Entries taken from a collection:
※
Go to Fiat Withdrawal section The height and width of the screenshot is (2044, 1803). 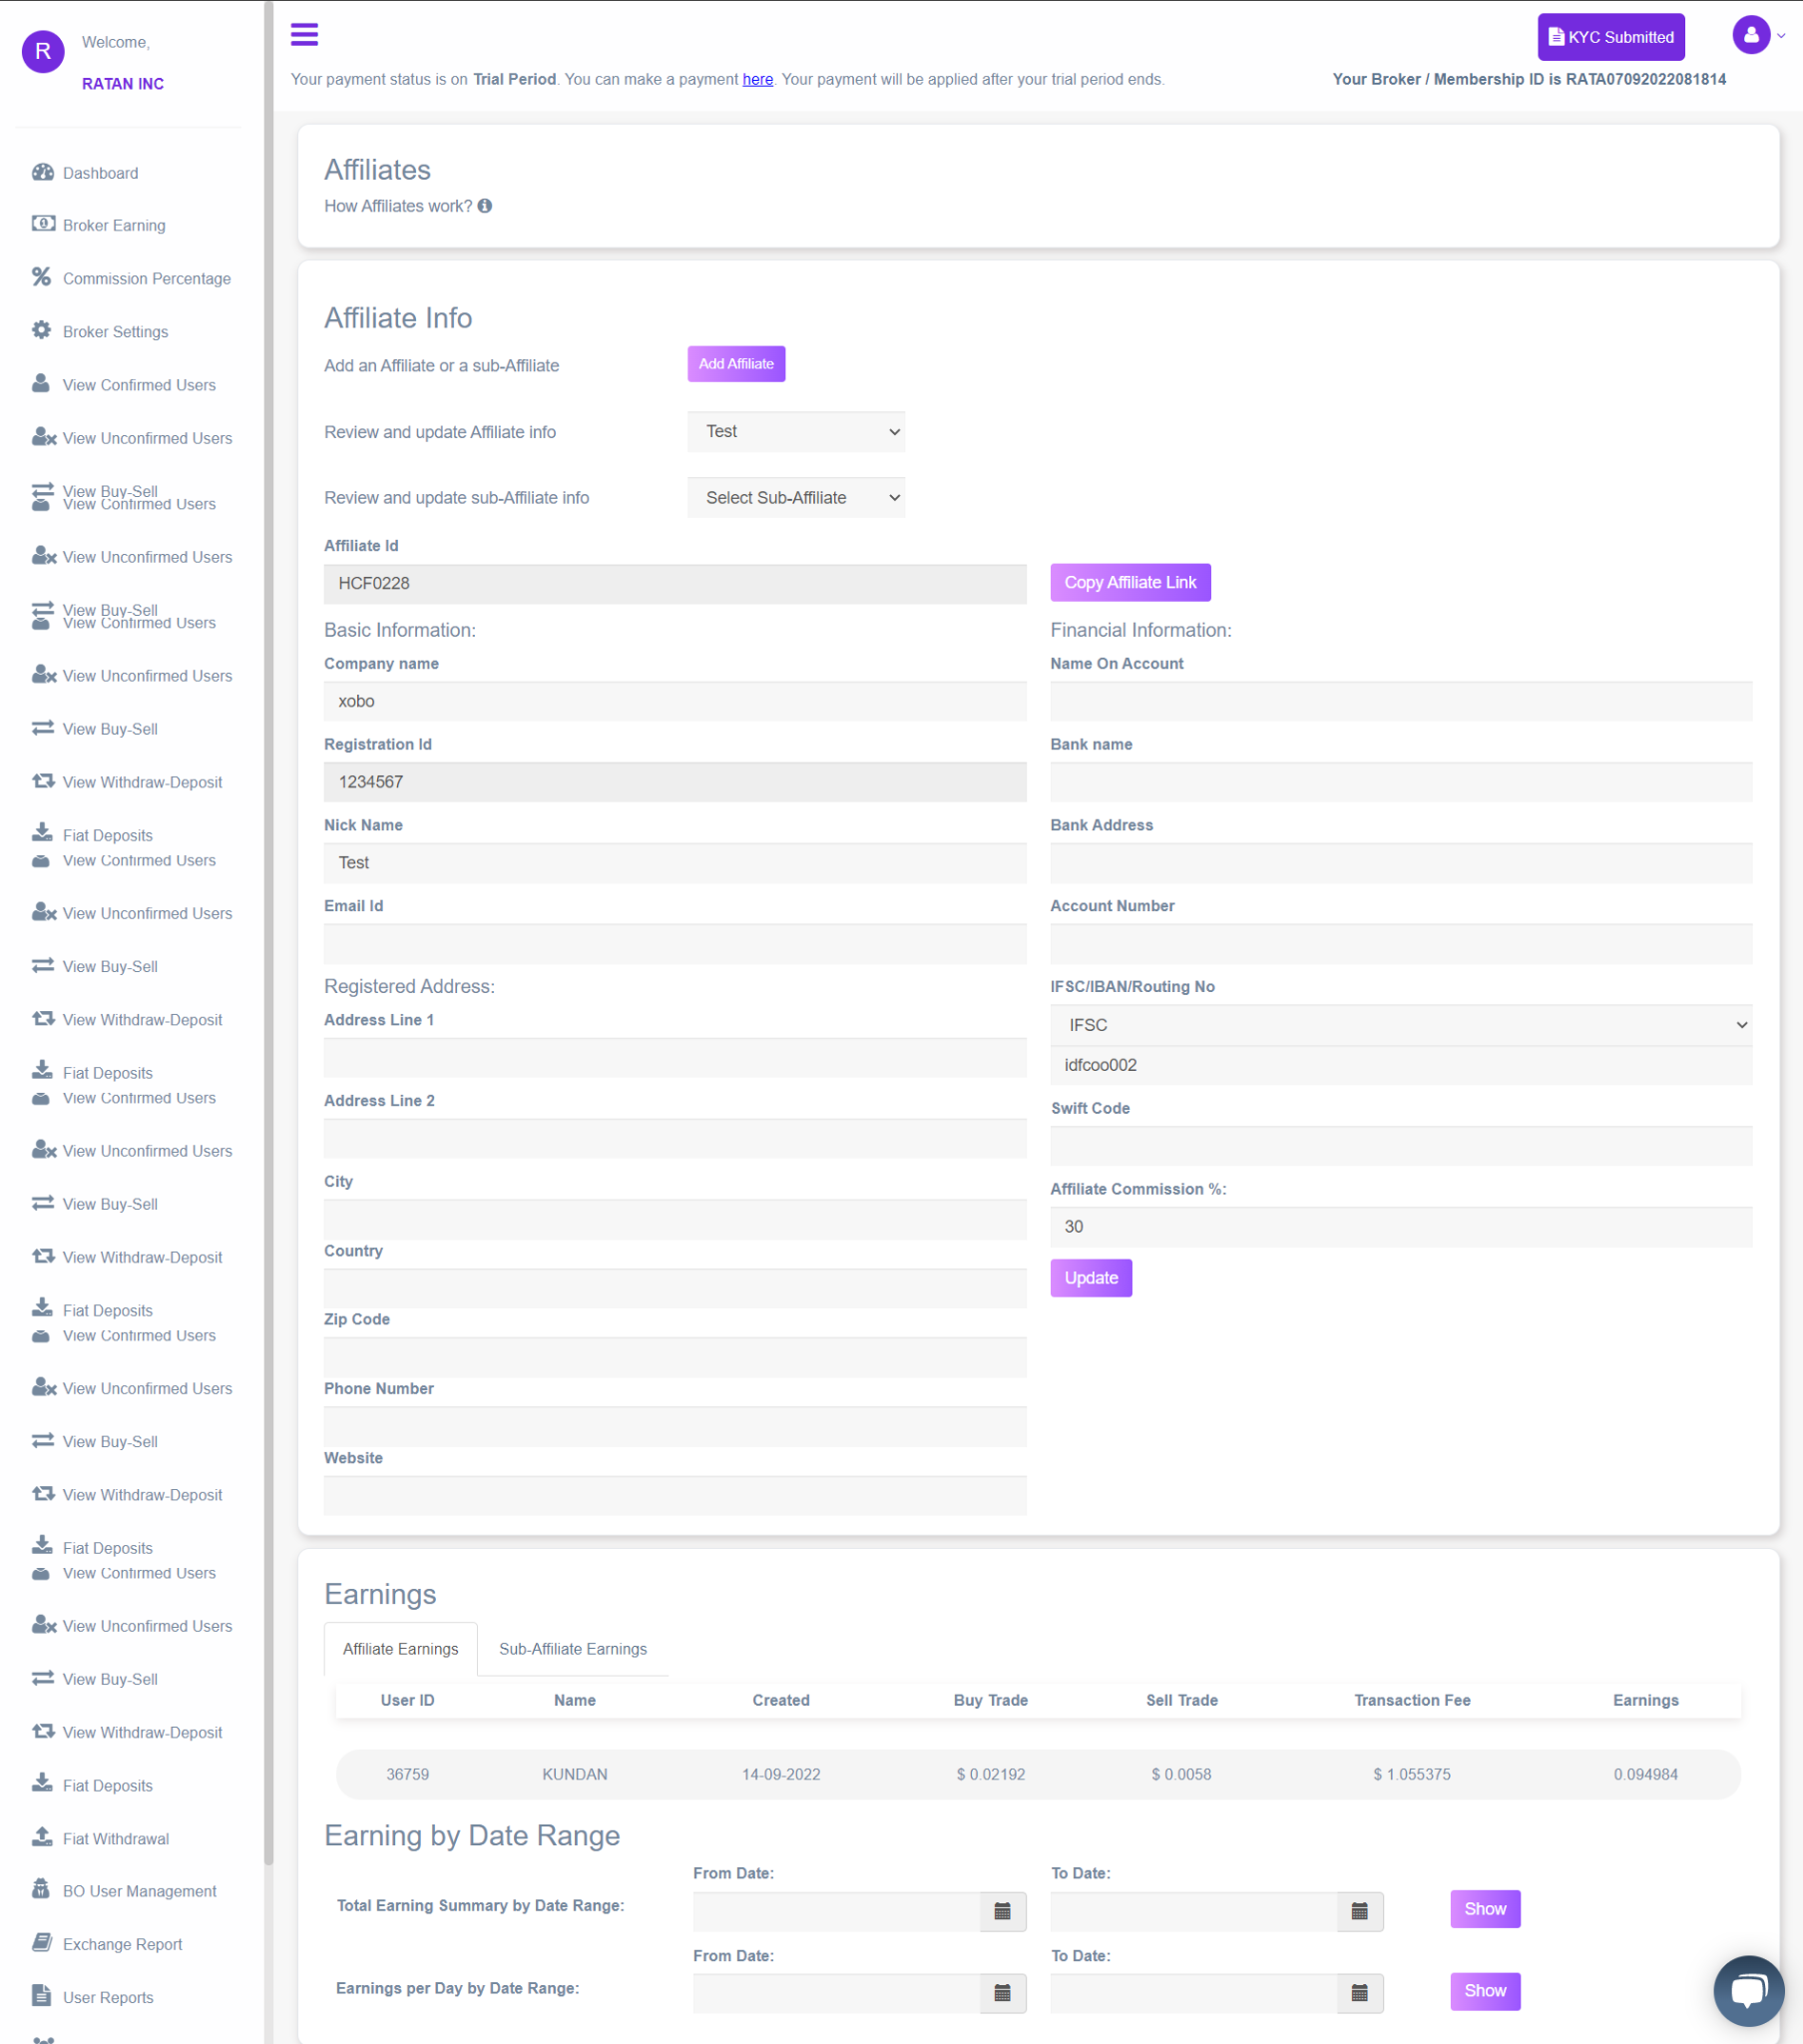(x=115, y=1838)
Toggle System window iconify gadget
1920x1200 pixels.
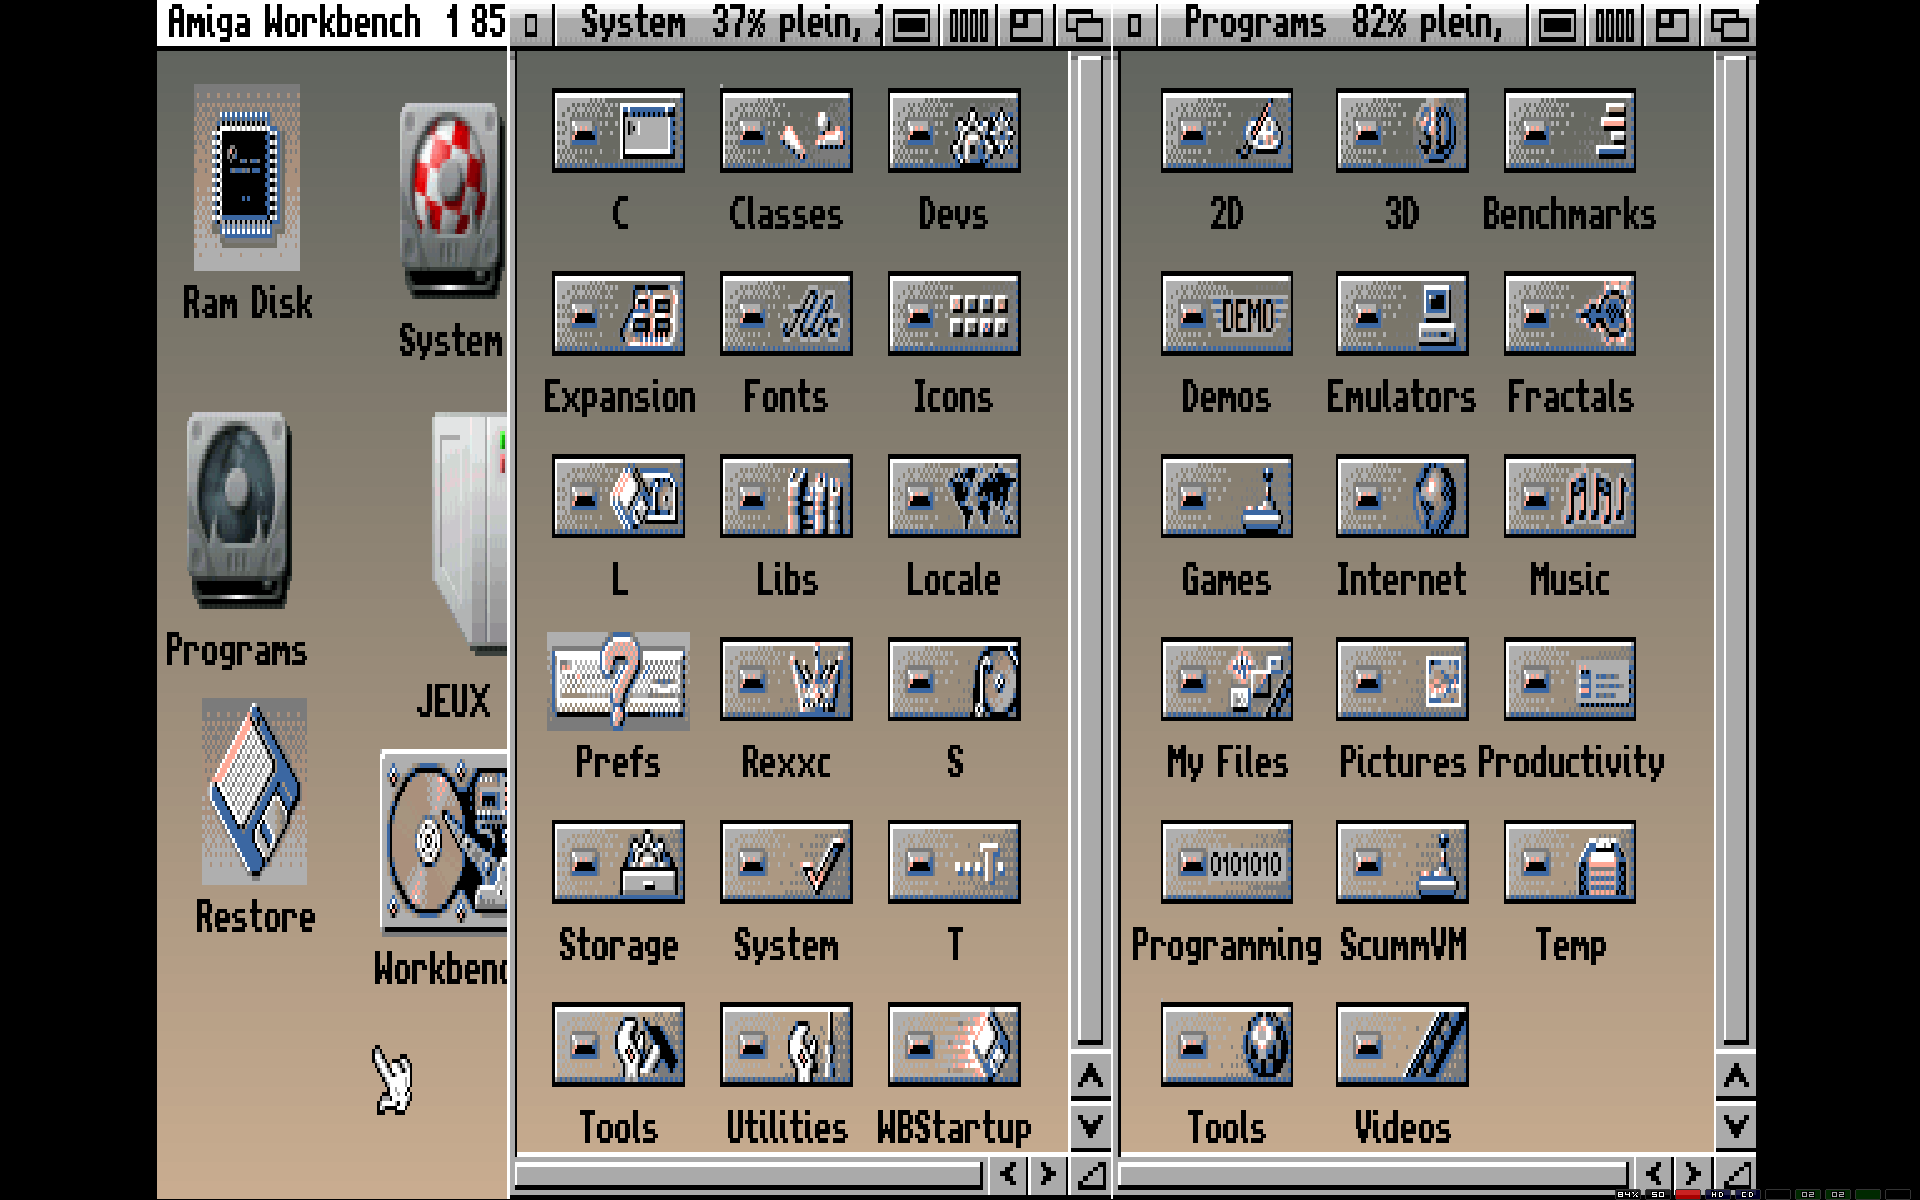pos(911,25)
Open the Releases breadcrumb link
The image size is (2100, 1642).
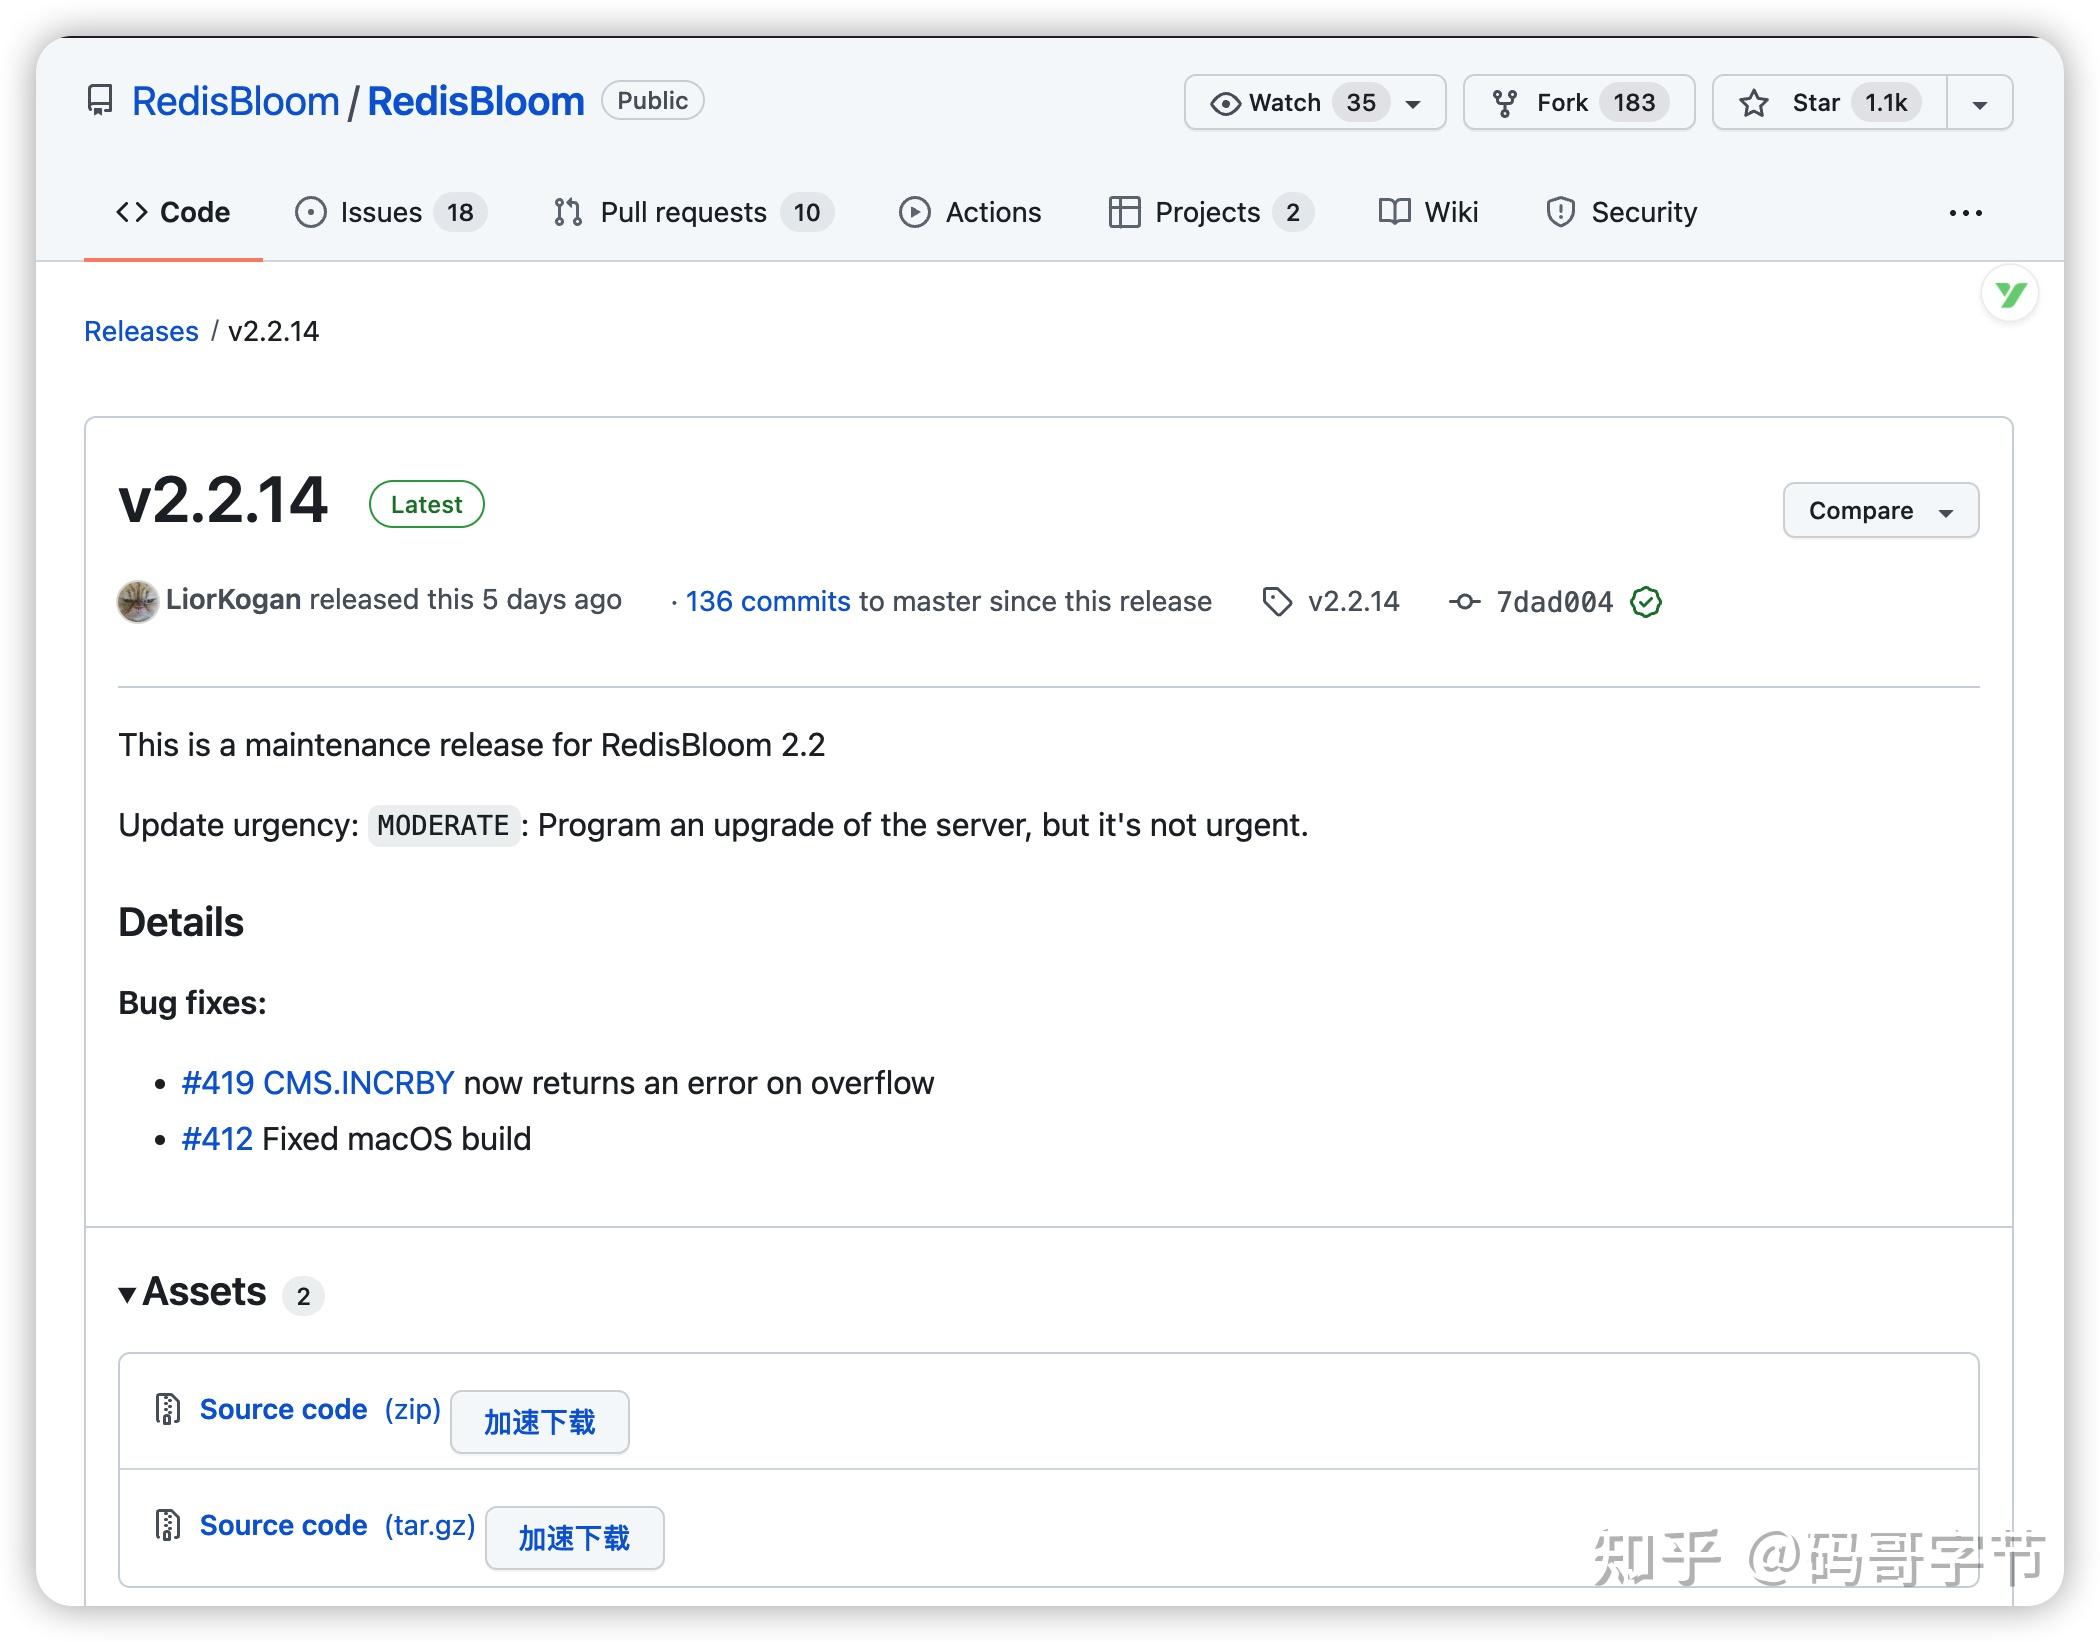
※
__What is being asked__. Starting with the line that contains "1920x1200 pixels.", give the lines again exactly as they appear through the last line of the data, pictures excluded.

__Answer for this exercise__.
1920x1200 pixels.
pos(911,25)
Open the Releases breadcrumb link
The image size is (2100, 1642).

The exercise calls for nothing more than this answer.